As anyone who’s ever watched a kung-fu movie knows, assassins don’t teach. They merely beat their beffudled protégés into submission until that one student emerges from their ranks to become the next master while the sensei strokes his mustache and says “aso.” That’s what Karl’s doing to me now, but I’ll never emerge to be the next master.

What’s my point, though? I still love to sail. I love it. I love everything about it. Just like I loved to hike and I loved to bike before that. I want to do everything, to be the one who reefs and tacks and furls, the one who decides when we’re right on the edge of the wind, as close to it as we can get, the one who can use the wind against itself, tacking into it all day. I love feeling the soreness in my arms and abdomen after spending all day at the tiller. I even love beating, when the boat heels underneath us just a little, becoming a knife cutting through the water like so much excess fat.

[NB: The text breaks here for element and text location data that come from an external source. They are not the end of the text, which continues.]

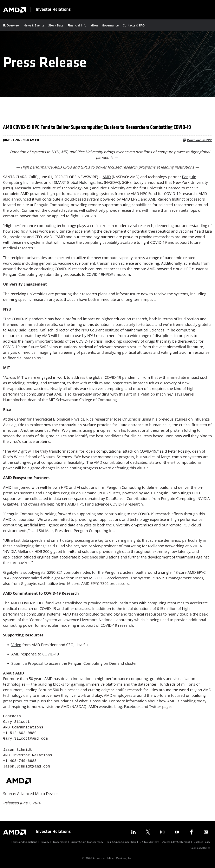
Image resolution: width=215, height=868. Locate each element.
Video (16, 645)
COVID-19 (50, 654)
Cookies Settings (200, 848)
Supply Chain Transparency (87, 842)
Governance (110, 25)
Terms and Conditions (24, 842)
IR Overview (11, 25)
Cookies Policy (202, 842)
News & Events (34, 25)
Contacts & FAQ (134, 25)
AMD (107, 177)
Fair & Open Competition (121, 842)
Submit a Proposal (27, 663)
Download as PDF (197, 140)
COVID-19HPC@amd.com (108, 274)
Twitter (155, 706)
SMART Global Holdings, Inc (78, 182)
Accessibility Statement (176, 842)
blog (118, 706)
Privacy (45, 842)
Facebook (132, 706)
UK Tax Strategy (149, 842)
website (106, 706)
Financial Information (83, 25)
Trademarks (60, 842)
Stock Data (56, 25)
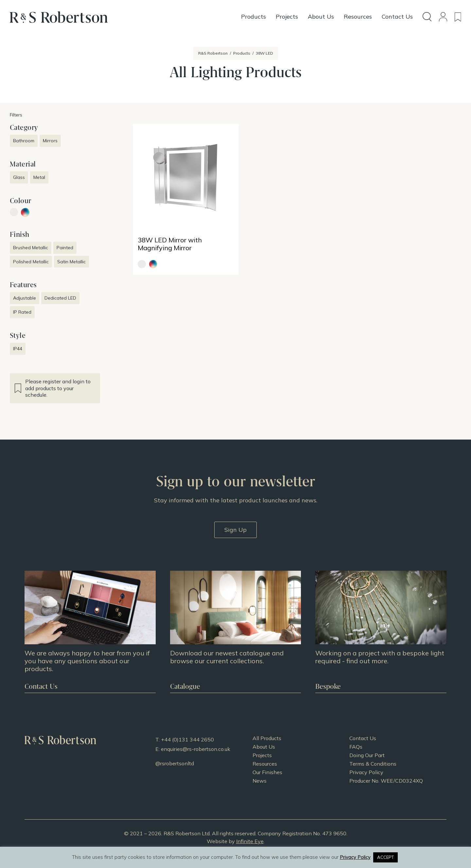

But putting the sail cover on while we’re at anchor seems about the extent of my abilities. I’m much more a creature of the esoteric and useless realm of books and paper. I don’t even know why I keep putting myself in these places where the physical world can triumph over me one more time, but I do. I keep believing that one of these times, eventually, the stars will align and I’ll finally get it, that glorious golden line will appear and I’ll be able to follow it, like a ninja. But, until then, I’ll just keep galumphing along. The world, after all, must have a place for people like us.

1 comment:

Anonymous said...

My dear friend! I've been reading along, utterly astounded, and often confounded, by your bravery and command of this new language of sailing. Finally, I found an entry I can identify with! Maybe because I DO know your siblings, and others like them. And I know YOU! I don't think you would do the biking and the hiking and the sailing if it DID come easily to you, if you WERE a natural. You love the challenge. You know the gains (along with the frustrations) to be had when you push yourself. You're also an extremist. Otherwise you'd be taking on 10Ks instead of marathons and day-long bike trips instead of summer-long ones, and so forth. Anyway, dearie, perhaps this your quest: to conquer the seas (or the trails) on behalf of all of us non-ninjas. And of course, for yourself. Because you love it.